→ ASSIGNMENT
Please repeat each of the records that follow, exactly as written.

→ SUPPLIED MATERIAL
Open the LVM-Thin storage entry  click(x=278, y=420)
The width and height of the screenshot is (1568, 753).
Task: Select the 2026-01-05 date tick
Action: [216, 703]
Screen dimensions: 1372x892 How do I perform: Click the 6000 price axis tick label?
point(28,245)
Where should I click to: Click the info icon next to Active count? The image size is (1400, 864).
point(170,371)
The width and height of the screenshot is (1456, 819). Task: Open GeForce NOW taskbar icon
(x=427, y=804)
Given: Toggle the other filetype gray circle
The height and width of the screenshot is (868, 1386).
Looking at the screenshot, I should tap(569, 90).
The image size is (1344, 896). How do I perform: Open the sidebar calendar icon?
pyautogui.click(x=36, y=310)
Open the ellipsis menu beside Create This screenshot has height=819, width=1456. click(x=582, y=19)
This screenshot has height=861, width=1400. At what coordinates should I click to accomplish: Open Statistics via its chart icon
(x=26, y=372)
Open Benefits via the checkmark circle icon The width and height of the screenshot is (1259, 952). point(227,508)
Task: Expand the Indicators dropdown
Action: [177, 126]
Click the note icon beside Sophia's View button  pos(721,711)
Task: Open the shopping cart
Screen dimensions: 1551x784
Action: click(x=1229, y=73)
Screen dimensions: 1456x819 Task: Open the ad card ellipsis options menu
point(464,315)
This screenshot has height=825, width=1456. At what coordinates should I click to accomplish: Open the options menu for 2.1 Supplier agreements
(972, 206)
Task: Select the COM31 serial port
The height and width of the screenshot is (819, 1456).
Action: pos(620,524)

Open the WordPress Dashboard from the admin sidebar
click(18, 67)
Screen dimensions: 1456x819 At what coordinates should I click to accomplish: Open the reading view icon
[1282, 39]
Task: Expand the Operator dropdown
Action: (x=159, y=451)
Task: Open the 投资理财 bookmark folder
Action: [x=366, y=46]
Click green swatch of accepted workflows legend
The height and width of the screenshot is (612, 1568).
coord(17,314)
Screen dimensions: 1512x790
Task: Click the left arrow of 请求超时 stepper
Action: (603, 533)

→ ANSWER BELOW
Open the LVM-Thin storage entry  click(x=278, y=420)
The width and height of the screenshot is (1568, 753).
Task: Select the 2026-01-05 date tick
Action: [216, 703]
Screen dimensions: 1372x892 How do I perform: Click the 6000 price axis tick label?
point(28,245)
Where should I click to: Click the info icon next to Active count? The image size is (1400, 864).
point(170,371)
The width and height of the screenshot is (1456, 819). Task: Open GeForce NOW taskbar icon
(x=427, y=804)
Given: Toggle the other filetype gray circle
The height and width of the screenshot is (868, 1386).
Looking at the screenshot, I should tap(569, 90).
The image size is (1344, 896). How do I perform: Open the sidebar calendar icon?
pyautogui.click(x=36, y=310)
Open the ellipsis menu beside Create This screenshot has height=819, width=1456. click(x=582, y=19)
This screenshot has height=861, width=1400. At what coordinates should I click to accomplish: Open Statistics via its chart icon
(x=26, y=372)
Open Benefits via the checkmark circle icon The width and height of the screenshot is (1259, 952). point(227,508)
Task: Expand the Indicators dropdown
Action: [177, 126]
Click the note icon beside Sophia's View button  pos(721,711)
Task: Open the shopping cart
Screen dimensions: 1551x784
Action: click(x=1229, y=73)
Screen dimensions: 1456x819 Task: Open the ad card ellipsis options menu
point(464,315)
This screenshot has height=825, width=1456. At what coordinates should I click to accomplish: Open the options menu for 2.1 Supplier agreements
(972, 206)
Task: Select the COM31 serial port
The height and width of the screenshot is (819, 1456).
Action: pos(620,524)

Open the WordPress Dashboard from the admin sidebar
click(18, 67)
Screen dimensions: 1456x819 At what coordinates should I click to accomplish: Open the reading view icon
[1282, 39]
Task: Expand the Operator dropdown
Action: (x=159, y=451)
Task: Open the 投资理财 bookmark folder
Action: [x=366, y=46]
Click green swatch of accepted workflows legend
The height and width of the screenshot is (612, 1568).
coord(17,314)
Screen dimensions: 1512x790
Task: Click the left arrow of 请求超时 stepper
Action: (603, 533)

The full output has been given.